After complaints of severe stomach pains, young Brady Westphal’s parents took him to see a doctor, who diagnosed him with stomach flu. They were likely still feeling uncertain and fearful about their son’s condition – and with good reason, because as they would soon find out, the stomach flu wasn’t the real reason for his symptoms. In fact, it was something far deadlier.
Ten-year-old Brady lives in Norman, Oklahoma, with his parents, Peggy and Shane Westphal. Like any normal kid, he loves playing video games such as Minecraft on his Xbox. And just like most kids, Brady sometimes feels ill.
However, when the boy started to complain about stomach pains, it seemed more serious than usual – so his parents took him to the doctor. At this point, nobody knew what was wrong with Brady beyond his reported symptoms.
Moreover, those symptoms didn’t, at first, suggest anything particularly harmful. Indeed, Brady’s doctor diagnosed the young boy with a stomach flu. Soon enough, though, it became clear that this was something more than gastroenteritis.
Four days after this diagnosis, Brady’s condition still hadn’t improved. Any parent would, naturally, be panicking at this point. Accordingly, his mom rushed him to the Children’s Hospital at the OU Medical Center.
It was there that Brady underwent an X-ray on his stomach, after pediatric gastroenterologist Dr. John Grunow decided a closer look was necessary. And he wasn’t wrong: the scans showed something unbelievable sitting in the boy’s stomach.
At first, Brady was in denial about what had happened. “I looked at Brady and I’m like, ‘Brady, what’s in your belly? There’s something in there,’” his mom Peggy told OU Medicine. “And he was like, ‘No, there’s nothing in there.’ So we showed him on the X-ray, and he kind of got scared.”
Brady then quickly confessed to the truth of the situation. As it turned out, the youngster had actually swallowed a total of eight magnets, which – frighteningly – had joined together inside his body.
The magnets were apparently souvenirs from a family vacation. Brady had swallowed a handful of them – and they’d subsequently caused the severe stomach pains that he had complained of a few days before.
Once he’d swallowed them, the magnets ripped through Brady’s insides – including his stomach and intestines – in a bid to connect. Indeed, the seemingly harmless magnets had left a trail of destruction.
Dr. Grunow explained what had happened to AOL. “These magnets, especially if swallowed at different times, the magnets don’t move all the way through the intestinal tract,” he said. “And then they pinch together one to another, and the tissue in between gets pinched, and the blood supply gets lost. The tissue ultimately dies.”
Brady’s condition, then, was clearly far more serious than first thought. To escape death, he would need to undergo urgent surgery. Otherwise, the magnets pulling together inside his body could prove fatal.
The surgery lasted for seven excruciating hours, during which his parents were understandably fraught with worry. Indeed, his mom admitted that it was one of the worst moments of her life.

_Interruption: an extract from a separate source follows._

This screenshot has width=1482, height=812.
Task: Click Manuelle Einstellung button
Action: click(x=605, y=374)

“We heard back and forth from the nurses that were in the [operating room] with them,” Peggy would go on to tell OU Medicine. “But it was still probably the longest seven hours of my life.”
Miraculously, however, the surgery went as planned – and, after 12 long days in hospital, Brady was released. Back at home, then, he was able to begin to recover from his terrible ordeal.

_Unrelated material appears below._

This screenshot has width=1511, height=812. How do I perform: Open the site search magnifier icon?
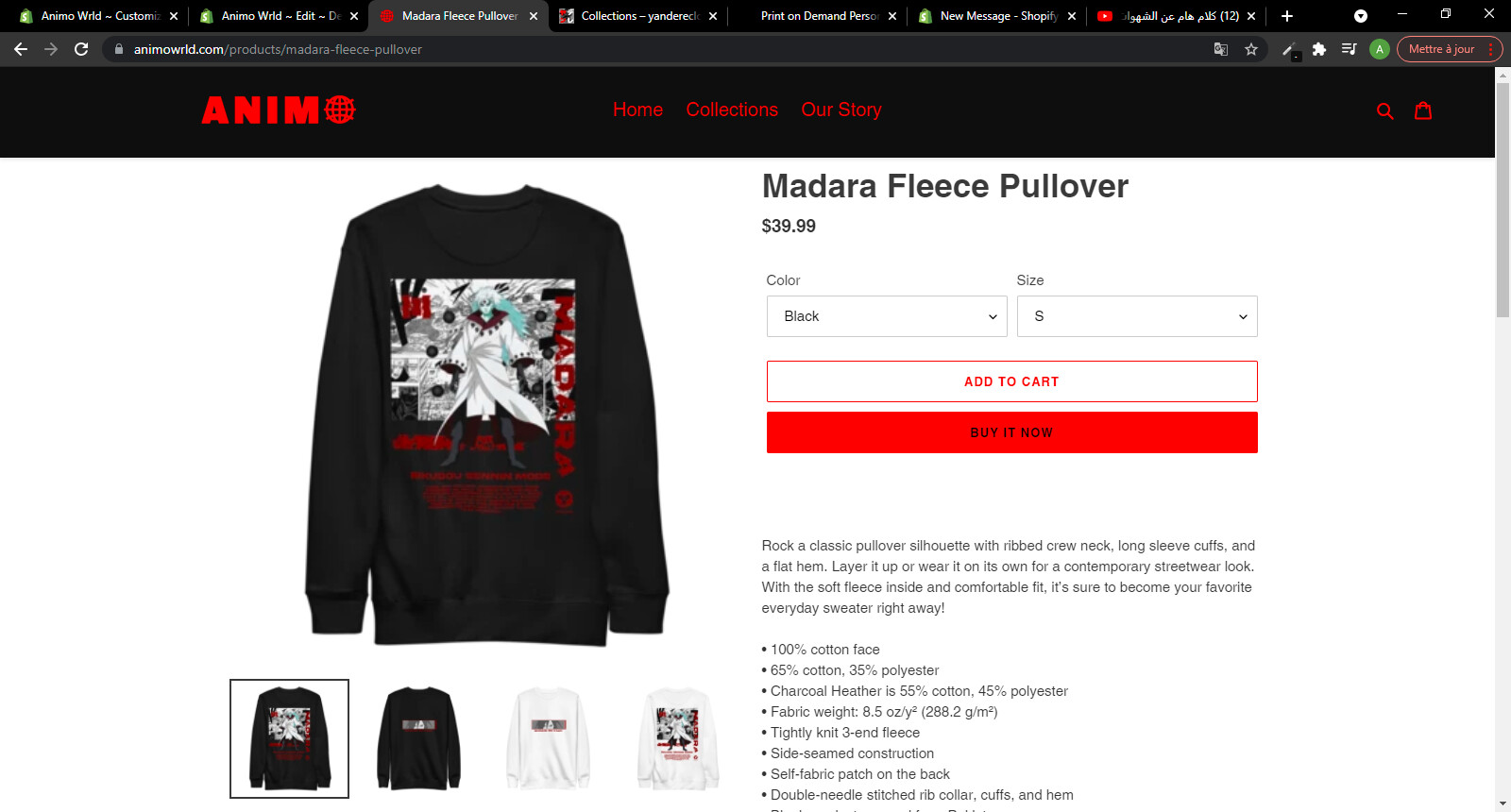(x=1384, y=110)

Yet despite Brady’s recovery, the experience had taken a toll on his parents – as it would for any loving mother and father. Speaking at a press conference, dad Shane said, “I took a moment for myself, walked out, and that’s when I just broke down and cried.”
And while Brady’s case didn’t prove deadly, he was supremely lucky to have survived. Indeed, it could have been so much worse. According to the Consumer Product Safety Commission, out of 33 reported cases of kids swallowing magnets and then having to have surgery, one child has indeed actually died.
In fact, the number of youngsters ingesting small magnets seems to be growing at an alarming rate. Brady’s was the second case to necessitate treatment at the OU Medical Center in just a few weeks, while surgeons across the United States have witnessed cases with increased regularity.
It’s no wonder these kids don’t think twice about swallowing the magnets, however. As Dr. Grunow has pointed out, they seem harmless. “They look so innocent,” he said at a press conference. “You wouldn’t intuitively think that there’s something wrong if you just accidentally swallowed one of those things. But the reality is they can be deadly.”
Indeed, with the magnet-swallowing craze nevertheless spreading rapidly across the U.S., it’s important that awareness is raised of the dangers that the seemingly innocuous objects can pose if ingested – as Brady’s case proves. And it’s also important not to underestimate the symptoms, which may easily be mistaken for the flu, as happened with Brady.
Fever, abdominal pain and vomiting can all stem from damage caused by swallowing magnets, according to the American Academy of Pediatrics. Brady’s parents will no doubt wish they’d had that information to hand sooner – and can only have been relieved that their son was eventually set on the path to recovery.